1. The ECHR puts your basic rights into law

The European Convention on Human Rights (often shortened to just ECHR) was drafted in the aftermath of the Second World War and the Holocaust.

Its goal was to make sure the atrocities committed would never be repeated, by declaring the basic rights and freedoms of every single person which must be respected and protected by the State.

The United Kingdom played an important role in the birth of the Convention. Winston Churchill was a driving force behind it, and British lawyers were key to drafting the text.

The ECHR came into force 70 years ago on 3 September 1953, guaranteeing everyone’s fundamental rights in law for the first time.

2. The ECHR protects every single person in the UK

The United Kingdom was one of the first States to sign up to the ECHR way back in 1951.

The very first part of the document (Article 1) makes clear that States that sign up to it pledge to respect the Convention rights of “everyone within their jurisdiction”.

This means the ECHR protects every single person in the UK. Not just a privileged few. Not just British citizens. Everyone.

Our rights are interconnected – either everyone has human rights, or no one does. There is no in-between and States can’t lawfully remove human rights from one group of people.

All the rights and freedoms we are familiar with come from the ECHR.

It protects all of us from things like torture, unlawful killing and slavery, and guarantees our freedom of speech, assembly, religion, privacy and much more.

3. The ECHR empowers you to challenge abuse of your rights

As we’ve already noted, States that have signed up to the ECHR have pledged to respect everyone’s rights.

And the European Court of Human Rights exists to enforce this if a State fails.

There have been several cases where the Court has protected and even advanced human rights in the UK.

  • Freedom of expression for the press comes from a case known as Sunday Times from 1979.
  • The decriminalisation of homosexual acts in Northern Ireland came about thanks to a case called Dudgeon from 1981.
  • A case called Smith and Grady made clear that banning LGBT+ people from serving in the Armed Forces breaches human rights.
  • A Liberty case known as Eweida, said the State has to make sure private companies respect the religious freedom of their employees.
  • A case called Goodwin made clear the State has a duty to provide disabled people with appropriate care.

The list goes on.

And the ECHR is capable of changing with the times – it’s what is known as a ‘living instrument’. For example, a case called Goodwin established the right to change a person’s legal gender in the UK.

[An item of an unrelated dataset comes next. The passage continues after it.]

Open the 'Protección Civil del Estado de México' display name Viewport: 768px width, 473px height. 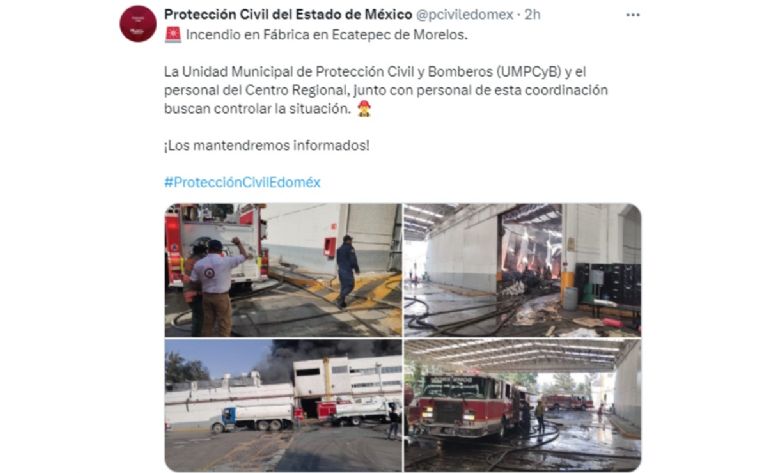288,15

4. The ECHR led to our Human Rights Act

Our Human Rights Act incorporates the Convention rights into UK law.

The HRA (as it’s known for short) forces public authorities – like government departments, local councils, the police and hospitals – to put measures in place to respect your rights. These are known as ‘positive obligations’. And if public authorities fall short, the HRA empowers you to challenge them in British courts, rather than having to go all the way to the European Court.

These positive obligations mean the Human Rights Act is protecting all of us, every day, and it’s unlikely you will ever have to start a legal case to defend your rights.

Just like the Convention, the HRA applies to everyone equally.

When making new laws, our Human Rights Act also requires the Government to ensure proposals do not breach your rights. And in court cases, judges have to interpret laws in a way that respect your rights.

5. The ECHR helps secure peace in Northern Ireland

The Convention is baked into the Northern Ireland peace process.

The Good Friday Agreement of 1998 was a historical deal supported by both the North and South of Ireland that brought an end to the violence of the Troubles.

The Agreement placed a duty on the UK Government to incorporate the ECHR into Northern Irish law so that people could challenge injustice in the courts if their rights were breached.

This was achieved through our Human Rights Act, which – as we’ve said – forces public authorities to respect your rights, and gives you the power to challenge them in court if they don’t.

The European Convention on Human Rights is one of the great humanitarian achievements, helping to keep everyone in the UK safe and free.

Liberty will always support and fight to protect the UK’s membership of the ECHR.